I took the brake arm from a coaster brake hub that we disassembled for a cargo bed and bent it in the vice put a 3/8″ hole in it and dropped a bolt through it. Done. Simple and effective. The rod end joint is about $6.00, available and salvageable if you have an ATV shop near by. This is just bolted in to the handle of the tongue of the trailer in such a way as to allow it to rotate freely.
This prototype is complete. We have several trailers started that will be ready for delivery in the coming weeks. We will continue development of the trailers for the next couple months. While building the first 2 requested carts. One will be for Stewart, a mobile bike shop of course, and the other for a local urban farmer, as a farm to market cart.

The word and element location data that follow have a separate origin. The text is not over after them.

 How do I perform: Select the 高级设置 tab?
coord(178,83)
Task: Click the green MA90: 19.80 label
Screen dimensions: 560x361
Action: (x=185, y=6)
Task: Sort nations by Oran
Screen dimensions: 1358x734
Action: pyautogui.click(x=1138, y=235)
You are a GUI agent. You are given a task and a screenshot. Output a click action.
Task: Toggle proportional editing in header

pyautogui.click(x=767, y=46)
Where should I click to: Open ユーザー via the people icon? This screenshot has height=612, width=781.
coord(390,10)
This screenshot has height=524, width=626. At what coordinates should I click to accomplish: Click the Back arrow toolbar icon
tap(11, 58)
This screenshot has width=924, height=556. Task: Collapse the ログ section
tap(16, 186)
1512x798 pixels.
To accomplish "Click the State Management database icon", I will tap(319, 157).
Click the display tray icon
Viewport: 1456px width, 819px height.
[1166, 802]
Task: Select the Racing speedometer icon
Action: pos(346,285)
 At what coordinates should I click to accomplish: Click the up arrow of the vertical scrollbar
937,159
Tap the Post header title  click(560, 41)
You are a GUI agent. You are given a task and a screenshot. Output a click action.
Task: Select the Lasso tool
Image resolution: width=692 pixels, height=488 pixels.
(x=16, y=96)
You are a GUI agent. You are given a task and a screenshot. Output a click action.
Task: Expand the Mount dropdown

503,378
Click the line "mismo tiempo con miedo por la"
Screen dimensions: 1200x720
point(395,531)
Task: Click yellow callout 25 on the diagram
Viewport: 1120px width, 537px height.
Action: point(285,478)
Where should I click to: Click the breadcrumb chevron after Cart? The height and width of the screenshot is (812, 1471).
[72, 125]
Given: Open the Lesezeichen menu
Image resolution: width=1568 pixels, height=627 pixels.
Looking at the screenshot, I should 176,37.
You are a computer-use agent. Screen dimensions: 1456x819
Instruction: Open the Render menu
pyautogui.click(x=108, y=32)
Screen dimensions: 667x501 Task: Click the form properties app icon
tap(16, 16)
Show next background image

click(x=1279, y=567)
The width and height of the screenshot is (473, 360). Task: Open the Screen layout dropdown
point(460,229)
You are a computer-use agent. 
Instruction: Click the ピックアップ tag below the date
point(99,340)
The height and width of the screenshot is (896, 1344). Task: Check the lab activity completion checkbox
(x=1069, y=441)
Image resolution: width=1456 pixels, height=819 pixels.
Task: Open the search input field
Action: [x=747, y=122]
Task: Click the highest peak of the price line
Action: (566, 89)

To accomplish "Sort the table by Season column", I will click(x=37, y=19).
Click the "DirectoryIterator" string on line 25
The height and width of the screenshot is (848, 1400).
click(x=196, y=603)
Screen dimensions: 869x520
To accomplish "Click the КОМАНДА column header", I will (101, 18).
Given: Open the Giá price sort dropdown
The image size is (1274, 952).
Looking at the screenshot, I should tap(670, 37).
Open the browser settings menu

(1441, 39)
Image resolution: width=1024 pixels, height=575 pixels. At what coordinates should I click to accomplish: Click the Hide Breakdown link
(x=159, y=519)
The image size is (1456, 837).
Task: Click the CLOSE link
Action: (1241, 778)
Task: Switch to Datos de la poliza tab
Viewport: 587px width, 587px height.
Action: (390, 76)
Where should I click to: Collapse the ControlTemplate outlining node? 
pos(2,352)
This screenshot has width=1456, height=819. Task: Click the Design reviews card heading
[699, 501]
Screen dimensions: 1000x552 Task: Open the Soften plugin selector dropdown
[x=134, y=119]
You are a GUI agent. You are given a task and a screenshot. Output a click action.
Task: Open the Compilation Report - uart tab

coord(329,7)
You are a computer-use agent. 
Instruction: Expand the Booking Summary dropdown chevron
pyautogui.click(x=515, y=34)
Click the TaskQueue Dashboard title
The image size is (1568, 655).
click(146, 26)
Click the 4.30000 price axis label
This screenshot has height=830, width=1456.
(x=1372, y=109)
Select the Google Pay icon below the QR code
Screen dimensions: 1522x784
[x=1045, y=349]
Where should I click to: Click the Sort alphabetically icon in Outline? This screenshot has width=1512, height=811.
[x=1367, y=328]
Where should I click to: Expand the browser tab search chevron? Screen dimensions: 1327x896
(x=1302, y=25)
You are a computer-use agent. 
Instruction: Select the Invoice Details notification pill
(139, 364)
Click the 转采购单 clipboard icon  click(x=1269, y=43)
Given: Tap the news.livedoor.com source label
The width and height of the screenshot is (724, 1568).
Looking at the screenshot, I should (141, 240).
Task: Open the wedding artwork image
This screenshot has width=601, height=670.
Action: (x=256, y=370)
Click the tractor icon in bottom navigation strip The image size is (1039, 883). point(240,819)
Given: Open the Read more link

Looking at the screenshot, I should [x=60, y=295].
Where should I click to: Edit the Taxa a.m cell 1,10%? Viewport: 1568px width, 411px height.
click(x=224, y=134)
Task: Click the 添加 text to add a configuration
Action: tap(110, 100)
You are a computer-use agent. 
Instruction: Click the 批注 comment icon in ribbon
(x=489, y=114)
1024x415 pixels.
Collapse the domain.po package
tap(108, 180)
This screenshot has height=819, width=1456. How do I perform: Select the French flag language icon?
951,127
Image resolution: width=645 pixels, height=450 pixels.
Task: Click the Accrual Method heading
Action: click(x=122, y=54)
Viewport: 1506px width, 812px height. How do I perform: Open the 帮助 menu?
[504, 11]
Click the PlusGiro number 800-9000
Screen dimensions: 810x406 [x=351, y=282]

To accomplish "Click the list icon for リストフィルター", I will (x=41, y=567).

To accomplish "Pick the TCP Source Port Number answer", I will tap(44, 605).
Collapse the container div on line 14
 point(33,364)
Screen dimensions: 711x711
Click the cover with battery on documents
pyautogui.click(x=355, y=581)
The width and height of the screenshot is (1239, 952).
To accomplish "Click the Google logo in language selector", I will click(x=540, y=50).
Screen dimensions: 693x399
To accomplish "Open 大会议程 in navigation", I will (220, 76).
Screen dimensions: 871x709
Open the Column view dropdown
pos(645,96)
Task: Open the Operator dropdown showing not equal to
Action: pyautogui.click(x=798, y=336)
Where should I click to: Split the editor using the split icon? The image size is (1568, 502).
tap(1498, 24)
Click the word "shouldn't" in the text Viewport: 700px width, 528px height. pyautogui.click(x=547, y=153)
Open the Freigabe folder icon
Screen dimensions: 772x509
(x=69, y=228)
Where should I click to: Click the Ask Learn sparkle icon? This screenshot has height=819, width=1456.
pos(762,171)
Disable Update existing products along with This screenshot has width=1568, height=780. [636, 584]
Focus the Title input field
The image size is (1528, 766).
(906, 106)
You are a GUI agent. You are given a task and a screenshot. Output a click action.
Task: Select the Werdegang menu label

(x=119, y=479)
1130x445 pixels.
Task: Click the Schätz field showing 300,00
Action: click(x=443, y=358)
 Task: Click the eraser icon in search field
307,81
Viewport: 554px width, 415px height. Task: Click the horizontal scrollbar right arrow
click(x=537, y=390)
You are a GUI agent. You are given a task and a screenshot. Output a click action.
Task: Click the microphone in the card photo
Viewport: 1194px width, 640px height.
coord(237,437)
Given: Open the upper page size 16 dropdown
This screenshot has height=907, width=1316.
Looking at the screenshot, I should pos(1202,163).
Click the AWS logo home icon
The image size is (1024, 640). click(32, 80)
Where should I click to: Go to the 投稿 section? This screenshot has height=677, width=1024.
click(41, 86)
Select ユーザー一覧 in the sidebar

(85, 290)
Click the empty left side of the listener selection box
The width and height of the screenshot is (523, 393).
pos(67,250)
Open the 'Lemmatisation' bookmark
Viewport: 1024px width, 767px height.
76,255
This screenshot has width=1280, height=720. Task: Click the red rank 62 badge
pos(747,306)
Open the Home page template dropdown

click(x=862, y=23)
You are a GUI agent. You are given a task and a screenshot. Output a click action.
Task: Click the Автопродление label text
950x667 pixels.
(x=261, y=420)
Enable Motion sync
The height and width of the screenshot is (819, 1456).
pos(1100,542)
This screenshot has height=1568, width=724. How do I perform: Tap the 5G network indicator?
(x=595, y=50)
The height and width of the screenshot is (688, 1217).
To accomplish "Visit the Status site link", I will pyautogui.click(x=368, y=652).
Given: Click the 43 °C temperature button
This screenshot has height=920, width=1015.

We’re rolling now. We spent the last couple work days getting frame elements ready to assemble on a volunteer day Wednesday. We should have 2 carts for demos and 2 for sale this Saturday at the Marmots’ Meander 2012 event. We are now taking orders for standard and customized trailers. Contact Jim at OCBC or Bart to discuss the details and place your order. All orders will be filled on a first come first serve basis.
This is the first test of the front fork model hitched to a bike. I put 40 lbs of weights and a bunch of frame parts in the tub and rode it around on the cobble stone road next to OCBC took it over the curbs etc. It worked real well the tongue of the trailer allowed you to turn the bike in both directions as sharply as you could safely turn if the trailer wasn’t there. It seemed to add a bit of stability to the bike. I could feel the load on the rough rode but it wasn’t jerky or bouncy or anything. We will be doing more test rides over the next few days.
This design is coming together quickly. We tested this prototype out by having someone 175 lbs or so stand on platform. Next week we will fit this prototype with a hitch and start doing on the road tests. This model will have a recommended payload capacity of 200 lbs but will probably handle more weight than that.
This model will be available within a couple weeks, and will retail for about $200.00 to start. Orders are being taken on a first come first serve basis. Contact OCBC to place order or discuss special uses and customization.
The Front fork rendition of the bike cart is coming together. These pics are of the first prototype ready to be bolted together. I like this design, as it is simpler to assemble, and requires less cutting. We may, in the long run, use the rear frame design for heavy duty carts, leaving the rear triangle as a whole, for added strength and structure, and make the lighter weight carts out of the forks.
Leaving the head tube on makes a nice handle. Using the down tube and seat tube from a step over (women’s) frame, brings the tongue, also the handle, around to the right place to hook up to the rear triangle of the bicycle. This centers the cart, relative to the bike. Allowing the tongue to be adjusted in angle, and height, by allowing it to be rotated, keeps the cargo area level regardless of how high from the ground the handle is positioned. This allows the cart to be easily fitted to different sized bikes, or people.
Using handle bar stems to connect the cross brace to the forks is simple and clean looking. This also allows the cart to be lengthened.
The extra length of tubing at the ends of the cross brace allows the cart to be fitted with a 26″ wheel for a cargo platform. With a 20″ wheel the overall width is 29″ allowing the cart to be wheeled through most doors. a 26″ wheel would make the cart a little less than 36″ which is a standard width for many external and commercial doors.
Rough prototype as of 1/11/2012
The cross brace is made from short pieces of bike frame tube matched so the long pieces slide into sleeves, and bolted where needed, with axle bolts and nuts, from scrapped hubs. The tongue which is also part of the cross brace is made from a seat tube and down tube from a step over frame.
There is a seat post binder sleeve and bolt on one side, to allow the tongue to swivel to fit different frame sizes, and to act as a handle when wheeling the cart around on foot, that way the cart acts as a wheel barrow and the load doesn’t have to be transferred when going inside or walking around a farmers market or some other venue that would allow the use of the cart while walking. We’re not sure if the seat bolt binder set up will work yet the tongue may have a tendency to rotate under load, it may have to have a removable pin to lock it in place when it is attached to the bike.
The next step is to make a connector which swivels or rotates both horizontally and vertically, to allow the cart to turn bike and rotate relative to the bike. These can be purchased from trailer manufacturers and through bike shops, but we’re going to try making them out of scraps.